I think you would find the splay tree provides similar properties, potentially i...

jsnell · on July 30, 2021

I don't think this is about hot-data optimization as such though, but about very short-term local clustering of keys.

I.e. it's not that a:b:c and a:b:d are globally accessed more often than x:y:z, but that after a:b:c is accessed it's more likely that the next access is a:b:d than x:y:z.

crdrost · on July 30, 2021

It's also that they are different data structures used historically for different things, no?

It'd be interesting to see a high-fanout splay tree, not even 100% sure how it'd work. Do you splay just the one node up to the root and have to split/combine each splay? Or do you only splay the first node in a "chunk" up? Or the whole "chunk"? Is it better to do a B+ type of thing rather than a B-tree type of thing?

bob1029 · on July 30, 2021

In theory, this could provide dramatic performance uplift if the splay is done along lines of an aggregate value function over the node contents, and the contents of the node are selected such that their aggregate value function is well-defined & ordered relative to other nodes. I've got an implementation I might try this with. There are a ton of directions you could take this in depending on specifically what you are trying to optimize for.

Looking at this from a mechanical sympathy perspective - If you are unable to batch tree operations for whatever reason, increasing fanout is a good intermediate answer since you can make your storage system do more effective work per I/O. You can't ever read or write in units smaller than 1 storage block, so maybe shoving more logical items into each block is where you need to look.

Practically, this is probably not feasible in a wide number of use cases. GUID/UUID keys (non-linear) would break this scheme in my mind.

eternalban · on July 30, 2021

The tree structure is invariant across the balancing/search algorithms. Maybe you can do splay on loads and then rebalance. Q is whether this ends up being more costly over time. Now I wonder if there can be a hybric splay with distinct sub-roots.

foobiekr · on July 30, 2021

I love splay trees, skew heaps, etc. data structures that get very little love.

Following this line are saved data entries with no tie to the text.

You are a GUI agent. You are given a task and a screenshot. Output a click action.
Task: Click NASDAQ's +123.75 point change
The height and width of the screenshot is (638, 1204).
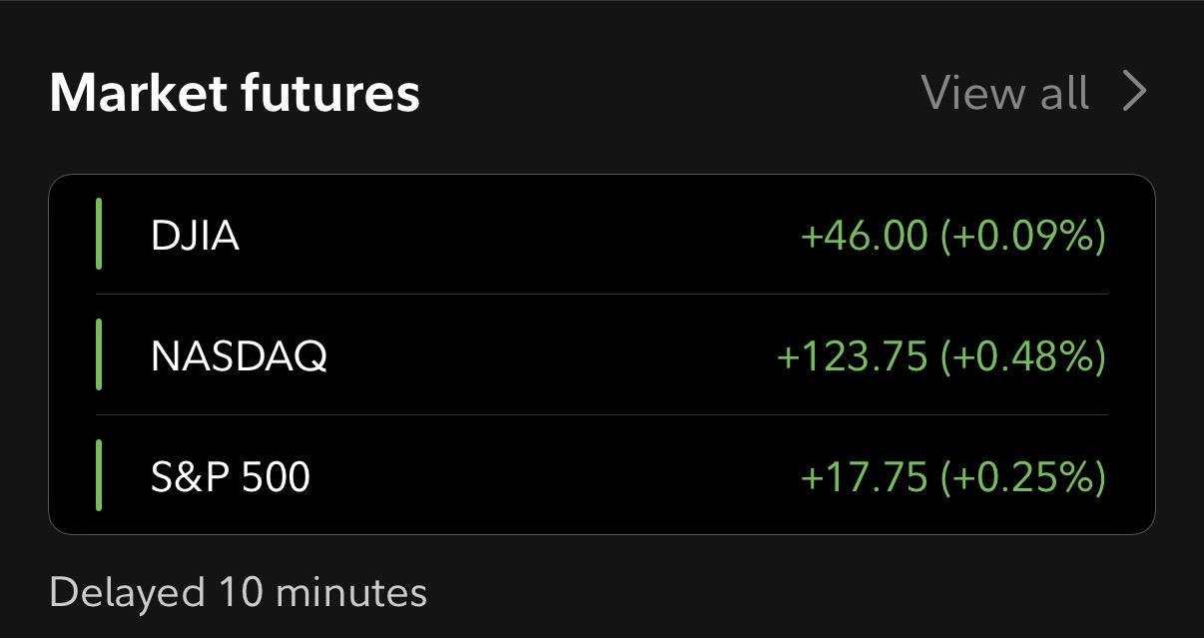[852, 355]
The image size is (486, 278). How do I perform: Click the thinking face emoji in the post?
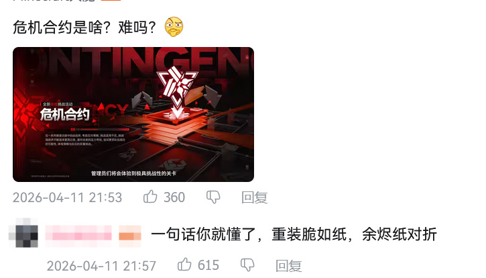pyautogui.click(x=174, y=27)
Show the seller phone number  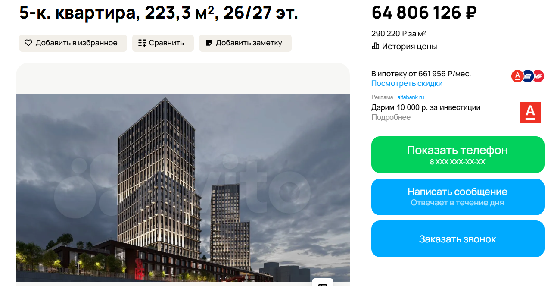(x=458, y=155)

But I’ve actually tried to use splay trees in production code. The performance benefits versus a simple Patricia tree seemed totally absent in actual practice even for things like very frequent adjacent queries. The structure is neat but paying attention to memory layout and cache line size is far, far more important.

bob1029 · on July 30, 2021

I use splay trees for their indirect utility. That is, the splay tree is a trivial way to calculate minimal, incremental updates to an append-only log. With most (all?) other b-tree structures, you would need to rewrite an unsustainable (or otherwise unpredictable) amount of tree data to the append-only log each time it is modified. The magic is that the splay operation redefines the root node every time you access the tree, so you just have to keep track of all the nodes you visited in each transaction batch and then write that sub-tree to the end of the log.

>paying attention to memory layout and cache line size is far, far more important.

Totally agree. For scenarios where I know I am going to have fewer than ~100k of something (assume an array of structs), I typically just do a linear scan over memory. If its a bunch of objects in memory or a cold access to storage, the trees become far more practical.

thomastay · on July 31, 2021

Hey, I'm really curious about how that works. Could you go into a bit more detail into that?

From what I can gather on your comment, it seems that if you are given a splay tree, and a batch of transactions i.e.

  GET 1
  SET 10 "hello"
  GET 15

You would write all the visited nodes, in order? But splaying involves a lot of tree operations and rotations too. I don't get how that works.

bob1029 · on July 31, 2021

> But splaying involves a lot of tree operations and rotations too. I don't get how that works.

Correct, but the whole idea is that over time the same subset of hot nodes is going to trickle to the top of the tree, so you are just rewriting node offsets in your temporary list as you process the batch. A node may be logically modified 100x per batch, and only written to storage once.

zinclozenge · on July 30, 2021

One of the things that surprised me was that linear search on optimally laid out data was frequently faster than binary search with frequent pointer chasing.